[Input data Boundary: Start]

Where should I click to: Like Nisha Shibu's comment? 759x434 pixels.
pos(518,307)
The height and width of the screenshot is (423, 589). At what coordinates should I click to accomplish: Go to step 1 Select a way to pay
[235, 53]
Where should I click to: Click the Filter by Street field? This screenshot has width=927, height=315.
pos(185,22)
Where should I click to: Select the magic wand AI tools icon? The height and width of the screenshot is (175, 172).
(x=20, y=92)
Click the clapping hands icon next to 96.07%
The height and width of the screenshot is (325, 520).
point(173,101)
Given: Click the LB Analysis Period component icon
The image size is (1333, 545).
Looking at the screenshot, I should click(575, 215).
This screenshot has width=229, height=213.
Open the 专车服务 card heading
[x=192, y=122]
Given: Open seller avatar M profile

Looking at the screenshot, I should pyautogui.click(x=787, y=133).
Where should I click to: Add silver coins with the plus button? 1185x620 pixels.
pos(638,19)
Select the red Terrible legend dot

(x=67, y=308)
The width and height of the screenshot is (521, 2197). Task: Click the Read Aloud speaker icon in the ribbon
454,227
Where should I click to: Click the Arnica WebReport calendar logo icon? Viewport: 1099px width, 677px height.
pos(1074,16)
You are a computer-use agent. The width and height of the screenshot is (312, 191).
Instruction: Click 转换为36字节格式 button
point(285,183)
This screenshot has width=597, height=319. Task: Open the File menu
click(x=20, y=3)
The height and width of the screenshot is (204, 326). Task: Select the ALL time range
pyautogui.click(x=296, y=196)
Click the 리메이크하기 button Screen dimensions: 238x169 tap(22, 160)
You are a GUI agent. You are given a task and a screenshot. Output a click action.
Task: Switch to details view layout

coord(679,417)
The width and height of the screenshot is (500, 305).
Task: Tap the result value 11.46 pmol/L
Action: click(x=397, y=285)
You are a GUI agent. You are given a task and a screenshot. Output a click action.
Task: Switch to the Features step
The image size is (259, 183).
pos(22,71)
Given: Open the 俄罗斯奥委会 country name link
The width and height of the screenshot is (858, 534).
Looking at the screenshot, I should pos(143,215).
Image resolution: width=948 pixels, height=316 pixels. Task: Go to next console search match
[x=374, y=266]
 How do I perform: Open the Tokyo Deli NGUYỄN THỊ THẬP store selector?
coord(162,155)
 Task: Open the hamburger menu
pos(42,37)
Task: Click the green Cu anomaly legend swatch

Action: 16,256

[Input data Boundary: End]

→ **Problem**
Copy every record exactly as presented.

→ **Output of the exercise**
Where should I click to: Like Nisha Shibu's comment? 759x434 pixels.
pos(518,307)
The height and width of the screenshot is (423, 589). At what coordinates should I click to accomplish: Go to step 1 Select a way to pay
[235, 53]
Where should I click to: Click the Filter by Street field? This screenshot has width=927, height=315.
pos(185,22)
Where should I click to: Select the magic wand AI tools icon? The height and width of the screenshot is (175, 172).
(x=20, y=92)
Click the clapping hands icon next to 96.07%
The height and width of the screenshot is (325, 520).
point(173,101)
Given: Click the LB Analysis Period component icon
The image size is (1333, 545).
Looking at the screenshot, I should click(575, 215).
This screenshot has width=229, height=213.
Open the 专车服务 card heading
[x=192, y=122]
Given: Open seller avatar M profile

Looking at the screenshot, I should pyautogui.click(x=787, y=133).
Where should I click to: Add silver coins with the plus button? 1185x620 pixels.
pos(638,19)
Select the red Terrible legend dot

(x=67, y=308)
The width and height of the screenshot is (521, 2197). Task: Click the Read Aloud speaker icon in the ribbon
454,227
Where should I click to: Click the Arnica WebReport calendar logo icon? Viewport: 1099px width, 677px height.
pos(1074,16)
You are a computer-use agent. The width and height of the screenshot is (312, 191).
Instruction: Click 转换为36字节格式 button
point(285,183)
This screenshot has width=597, height=319. Task: Open the File menu
click(x=20, y=3)
The height and width of the screenshot is (204, 326). Task: Select the ALL time range
pyautogui.click(x=296, y=196)
Click the 리메이크하기 button Screen dimensions: 238x169 tap(22, 160)
You are a GUI agent. You are given a task and a screenshot. Output a click action.
Task: Switch to details view layout

coord(679,417)
The width and height of the screenshot is (500, 305).
Task: Tap the result value 11.46 pmol/L
Action: click(x=397, y=285)
You are a GUI agent. You are given a task and a screenshot. Output a click action.
Task: Switch to the Features step
The image size is (259, 183).
pos(22,71)
Given: Open the 俄罗斯奥委会 country name link
The width and height of the screenshot is (858, 534).
Looking at the screenshot, I should pos(143,215).
Image resolution: width=948 pixels, height=316 pixels. Task: Go to next console search match
[x=374, y=266]
 How do I perform: Open the Tokyo Deli NGUYỄN THỊ THẬP store selector?
coord(162,155)
 Task: Open the hamburger menu
pos(42,37)
Task: Click the green Cu anomaly legend swatch

Action: 16,256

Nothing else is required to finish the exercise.